Il ne faut sans doute pas aller si vite.. Tout d’abord, il faut observer que AlphaGo ne sait « que » jouer au jeu de go, c’est à dire qu’il est remarquablement performant dans une situation où les règles sont claires, précises, définies à l’avance. Ce n’est pas du tout ce qui se passe dans le monde habituel, où les êtres humains évoluent dans un monde changeant sans cesse, et dans lequel les règles sont floues. D’ailleurs, lorsque l’on fait passer des tests d’intelligence à des systèmes artificiels, ils ne dépassent pas pour l’instant le niveau d’un enfant de 4 ans. Il est d’ailleurs remarquable que les programmes artificiels de conversation comme chatbot, qui permettent une conversation entre un humain et un robot, on trouve, au milieu d’un échange qui semble sensé, des passages comme celui ci : « Humain : quel est ton travail ? Réponse de la machine : je suis avocat.

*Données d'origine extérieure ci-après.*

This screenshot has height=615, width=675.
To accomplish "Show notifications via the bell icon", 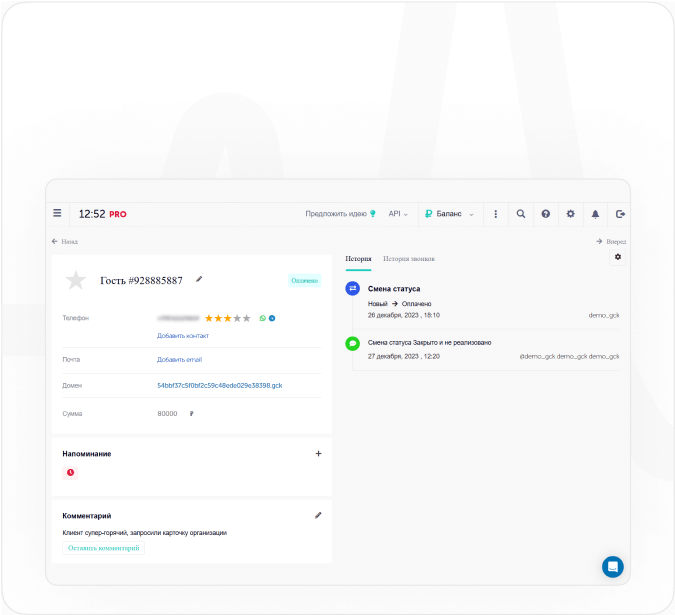I will point(596,214).
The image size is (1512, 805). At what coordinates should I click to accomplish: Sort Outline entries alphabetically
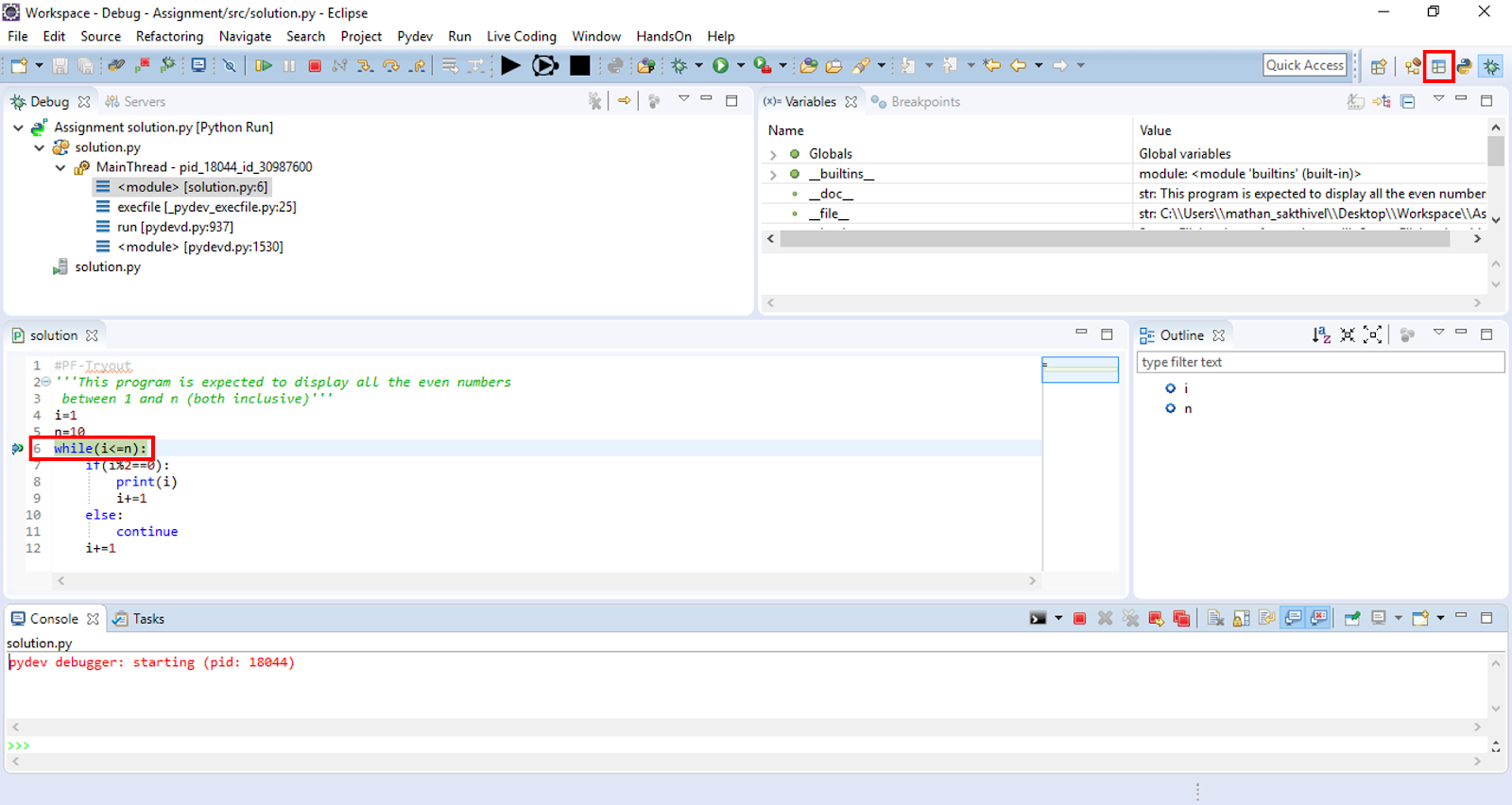tap(1321, 335)
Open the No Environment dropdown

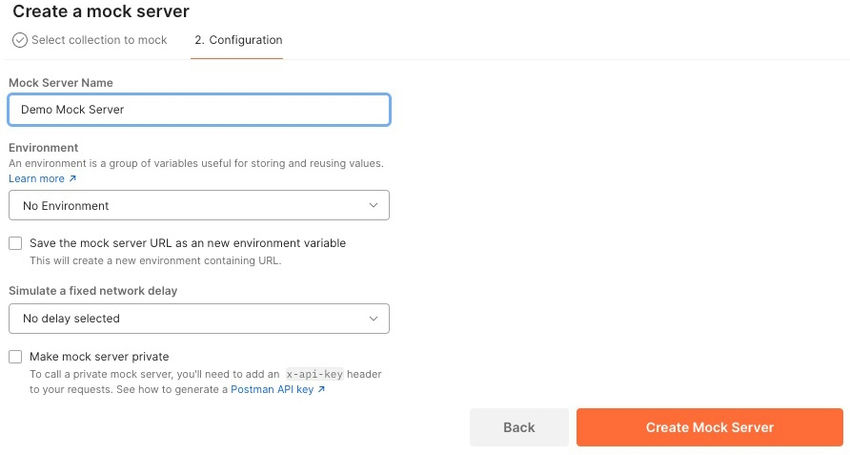click(x=198, y=206)
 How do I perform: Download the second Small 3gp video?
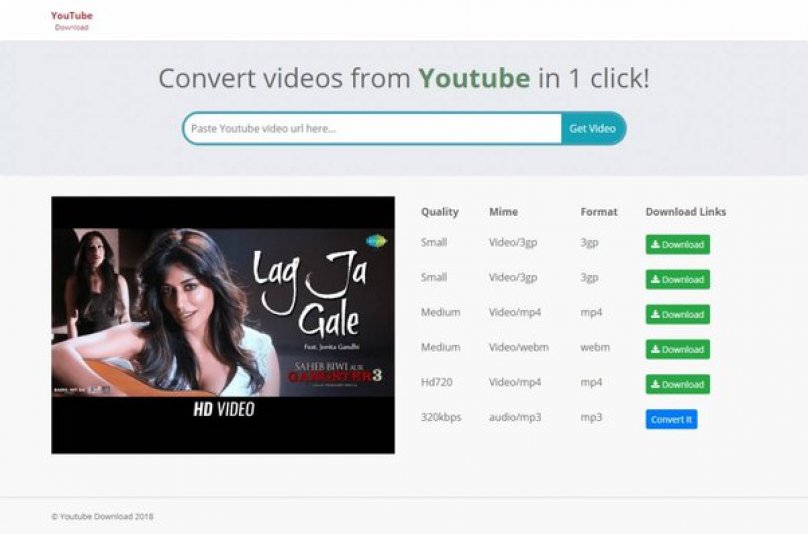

Humain : que fais tu dans la vie ? Réponse de la machine : je suis docteur ».  Ces programmes échouent donc encore au fameux test de Turing (dans lequel le défi pour la machine est de se faire passer pour un humain dans une conversation de quelques minutes). Une autre raison de cet échec est que la machine n’a pas de conscience de soi (elle ne sait pas qu’elle a gagné, ne sait pas non qu’il y a des enjeux dans ce match) et pas d’émotion (elle n’est pas « contente » d’avoir gagné). C’est sans doute pour cela que le champion a déclaré à la fin : « C’est moi, Lee Sedol, qui ai perdu, mais pas l’humanité ».

 

 

 

 

3 Commentaires

  1. JPR

    Alain Peyrefitte avait intitulé son livre sur La Chine : « Quand la Chine s’éveillera ». C’était une citation de Napoléon. La deuxième partie de la phrase était, on s’en souvient : « Le monde tremblera « . Napoléon avait raison !
    Beaucoup parlent aujourd’hui de l' »éveil » des machines suffisamment puissantes pour faire naitre en elles la conscience. Il me semble qu’il y a dans cette affirmation une part de phantasme créateur. Mais d’un autre côté les progrès fulgurants de l’IA semblent bien aller dans une direction de ce type. Ce qui ferait de ses promoteurs des apprentis sorciers car l’éveil de la conscience (qui suppose en réalité une communauté plus qu’une intelligence) ne s’accompagne pas, dans le cas de l’IA, d’un éveil de la conscience morale.
    Où en est le débat sur cette question chez les scientifiques ?

  2. Pierrot

    Nul doute, je préfère jouer avec vous !

  3. Catherine Belzung

    Oui, moi aussi je préfère jouer avec de « vraies personnes ». Concernant la conscience (dans le sens de conscience de soi), c’est un débat actuellement assez vif en philosophie de l’esprit. Car soit l’on considère que la conscience résulte du fonctionnement d’un système physique comme le cerveau (ce que font les physicalistes) et dans ce cas on peut envisager de la simuler dans un système artificiel, soit on considère avec des philosophes comme Chalmers que beaucoup de choses peuvent résulter du fonctionnement cérébral, sauf la conscience.. dans ce cas, il sera difficile de la créer dans un système artificiel.. Je serais plutôt de cet avis! en plus, même si on pouvait simuler la conscience, cela ne prouve pas qu’il y a une conscience!